Von der Stube des Maxwald sieht man fast alle Häuser in Obernathal. Nur selten kommt einmal ein Auto vorbei auf der Straße, die sich durch den Ort schlängelt. Als uns tatsächlich ein Wagen entgegen kommt, müssen wir aufs Feld ausweichen. Entlang der Straße stehen der ansehnliche Hamerhof, fünf kleinere Wohnhäuser und das Bernhard-Haus. Tief verschneit liegt das Anwesen des großen österreichischen Literaten an einem Hügel. Die Fenster sind verriegelt. Im Sommer hat das Haus für Besucher geöffnet. Bernhard-Fans aus der ganzen Welt pilgern in das Haus, das heute ein Museum ist. Der alte Maxwald war noch nie im Museum. Die Geschichten, die er uns von seinem Herrn Nachbarn erzählt, würden wir im Bernhard-Haus aber ohnehin nicht erfahren.

alter Vierkanthof im Schnee. Thomas-Bernhard-Haus

Johannes Rigal

1965 hat Thomas Bernhard den Vierkanthof vom Geld seines ersten Literaturpreises gekauft.

Eine Beziehung

"Vor vierzig Jahren", sinniert der alte Maxwald, während er uns selbst gebrannten Birnenschnaps serviert, "hat's ein Arrondisierungsverfahren gegeben bei uns. Da sind die Ackergründe neu parzelliert worden. Die alten Bauern, die damals alle noch Pfeife geraucht haben, die haben dann schon gesagt, 'du, Bernhard, du, sag auch einmal was dazu', was wir uns nicht getraut hätten. Mit ihm so zu sprechen."

Seine Erinnerungen hat Johann Maxwald in einem Buch niedergeschrieben. Die 15 Euro, die er dafür verlangt, spendet er. "Die Menschen haben alles und sind trotzdem unzufrieden. Wenn ich mir die Filme vom Wagenhofer so anschaue, steigen mir die Grausbirnen auf", denkt er nach und schüttelt den Kopf, "dann muss man eigentlich was zurückgeben. Das ist, als würden von den acht Familien im Dorf sieben hungern müssen, und ich würde keinen Finger rühren."

Johann Maxwald spricht respektvoll von seinem berühmten Nachbarn. Auch wenn er mit seiner Art zu schreiben nicht viel anfangen kann. Er hat einiges gelesen, was Thomas Bernhard so geschrieben hat. "Muss man ja unwillkürlich", sagt er, "wenn ich einen Nachbarn hier habe, der fast auf der ganzen Welt bekannt ist." Das kleine Obernathal, die ganze Gemeinde Ohlsdorf hat sich mit Thomas Bernhard arrangiert. Bernhard, der zeitlebens im Zwiespalt zwischen dem Hass auf die Einfältigkeit der Menschen und der Bewunderung des Ehrlichen und Einfachen stand, könnte wohl herzlich darüber lachen.

Datensätze zur Elementsuche:
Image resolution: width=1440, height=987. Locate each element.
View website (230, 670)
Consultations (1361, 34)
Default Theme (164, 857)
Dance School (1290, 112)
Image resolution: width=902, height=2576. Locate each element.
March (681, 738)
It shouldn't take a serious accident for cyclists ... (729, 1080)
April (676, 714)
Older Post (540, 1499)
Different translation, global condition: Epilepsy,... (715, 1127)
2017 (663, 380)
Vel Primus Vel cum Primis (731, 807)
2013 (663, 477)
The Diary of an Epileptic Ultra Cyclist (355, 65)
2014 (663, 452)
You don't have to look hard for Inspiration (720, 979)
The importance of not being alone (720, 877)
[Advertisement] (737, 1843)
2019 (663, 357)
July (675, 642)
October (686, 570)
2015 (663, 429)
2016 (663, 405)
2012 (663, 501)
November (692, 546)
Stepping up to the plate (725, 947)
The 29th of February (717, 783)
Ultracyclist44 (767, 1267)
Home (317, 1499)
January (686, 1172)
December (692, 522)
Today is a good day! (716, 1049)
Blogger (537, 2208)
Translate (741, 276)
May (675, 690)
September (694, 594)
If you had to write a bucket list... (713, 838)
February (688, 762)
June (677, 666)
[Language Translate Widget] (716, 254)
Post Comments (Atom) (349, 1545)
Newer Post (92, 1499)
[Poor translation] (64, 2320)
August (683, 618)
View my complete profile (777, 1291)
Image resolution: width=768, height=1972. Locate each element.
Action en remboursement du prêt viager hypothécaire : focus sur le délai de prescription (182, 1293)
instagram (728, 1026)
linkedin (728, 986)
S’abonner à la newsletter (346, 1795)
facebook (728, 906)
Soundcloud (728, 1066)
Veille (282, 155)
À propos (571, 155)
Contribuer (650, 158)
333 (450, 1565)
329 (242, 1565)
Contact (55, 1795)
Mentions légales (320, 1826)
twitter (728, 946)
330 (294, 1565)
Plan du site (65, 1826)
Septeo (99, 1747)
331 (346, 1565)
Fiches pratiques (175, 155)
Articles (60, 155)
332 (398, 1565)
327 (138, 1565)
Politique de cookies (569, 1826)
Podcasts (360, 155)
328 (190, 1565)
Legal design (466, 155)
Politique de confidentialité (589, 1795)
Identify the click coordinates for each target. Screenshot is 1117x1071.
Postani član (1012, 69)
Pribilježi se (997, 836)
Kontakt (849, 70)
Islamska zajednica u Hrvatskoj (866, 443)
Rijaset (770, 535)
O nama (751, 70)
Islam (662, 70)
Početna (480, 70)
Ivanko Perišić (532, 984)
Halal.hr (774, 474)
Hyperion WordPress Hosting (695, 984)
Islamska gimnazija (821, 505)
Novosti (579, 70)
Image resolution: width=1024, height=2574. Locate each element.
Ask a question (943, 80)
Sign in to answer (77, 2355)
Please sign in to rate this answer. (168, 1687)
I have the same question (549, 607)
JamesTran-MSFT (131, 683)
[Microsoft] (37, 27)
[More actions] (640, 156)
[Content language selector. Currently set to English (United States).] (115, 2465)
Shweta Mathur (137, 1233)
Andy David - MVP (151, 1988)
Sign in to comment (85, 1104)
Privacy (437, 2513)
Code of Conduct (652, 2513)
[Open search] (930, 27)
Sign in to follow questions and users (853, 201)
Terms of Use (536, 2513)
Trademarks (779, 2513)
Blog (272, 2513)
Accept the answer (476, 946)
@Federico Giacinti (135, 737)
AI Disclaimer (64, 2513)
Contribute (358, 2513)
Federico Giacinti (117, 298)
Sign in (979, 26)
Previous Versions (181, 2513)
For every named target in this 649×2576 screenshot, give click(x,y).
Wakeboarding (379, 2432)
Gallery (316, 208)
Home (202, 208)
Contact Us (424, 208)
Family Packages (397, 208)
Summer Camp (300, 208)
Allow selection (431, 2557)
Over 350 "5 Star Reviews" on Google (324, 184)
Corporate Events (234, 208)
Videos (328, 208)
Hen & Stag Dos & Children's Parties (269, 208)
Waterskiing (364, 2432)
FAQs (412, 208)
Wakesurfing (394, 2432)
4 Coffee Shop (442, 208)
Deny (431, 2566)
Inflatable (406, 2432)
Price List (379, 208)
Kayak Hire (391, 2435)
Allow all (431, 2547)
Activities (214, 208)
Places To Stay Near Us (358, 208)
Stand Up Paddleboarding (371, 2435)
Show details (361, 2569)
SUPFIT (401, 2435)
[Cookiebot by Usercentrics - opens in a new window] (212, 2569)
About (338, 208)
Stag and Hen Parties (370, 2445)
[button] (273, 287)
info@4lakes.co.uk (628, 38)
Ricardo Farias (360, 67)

- **IHRE AUFGABE**
Führen Sie bitte den Auszug über Johann Maxwald und seinen Nachbarn Thomas Bernhard in Obernathal nach dessen letztem Satz weiter.

- **ERGEBNIS DER AUFGABE**
alter Mann mit weißen Haaren sitzt vor einer holzvertäfelten Wand

Johannes Rigal

Vor vier Jahren hat eine französische Bernhard-Verehrerin den Landwirt dazu überredet, seine Erinnerungen an den Autor niederzuschreiben.

Ein Arrangement

Voriges Jahr war hier in der Gemeinde Ohlsdorf die oberösterreichische Landesausstellung zu Ehren von Thomas Bernhard. Das Papiermachermuseum hat sich eine Sonderausstellung einfallen lassen, das Gemeindeamt hat sich schön herausgeputzt, und die Herren von dem Amt der oberösterreichischen Landesregierung haben einen Thomas-Bernhard-Wanderpfad entworfen. Quer durchs Gemeindegebiet führt jetzt der "gehen denken"-Weg, der an Stationen vorbeiführt, die an das Werk Thomas Bernhards erinnern. Jetzt, im Winter, ist das Gehen mühsam. Nur vereinzelt lassen sich die eingeschneiten Wegmarkierungen erkennen. Wir stapfen nur kurz quer über die weißen Felder, grüßen eine Nordic-Walking-Gruppe, und machen uns nachher wieder auf dem Weg zum Auto.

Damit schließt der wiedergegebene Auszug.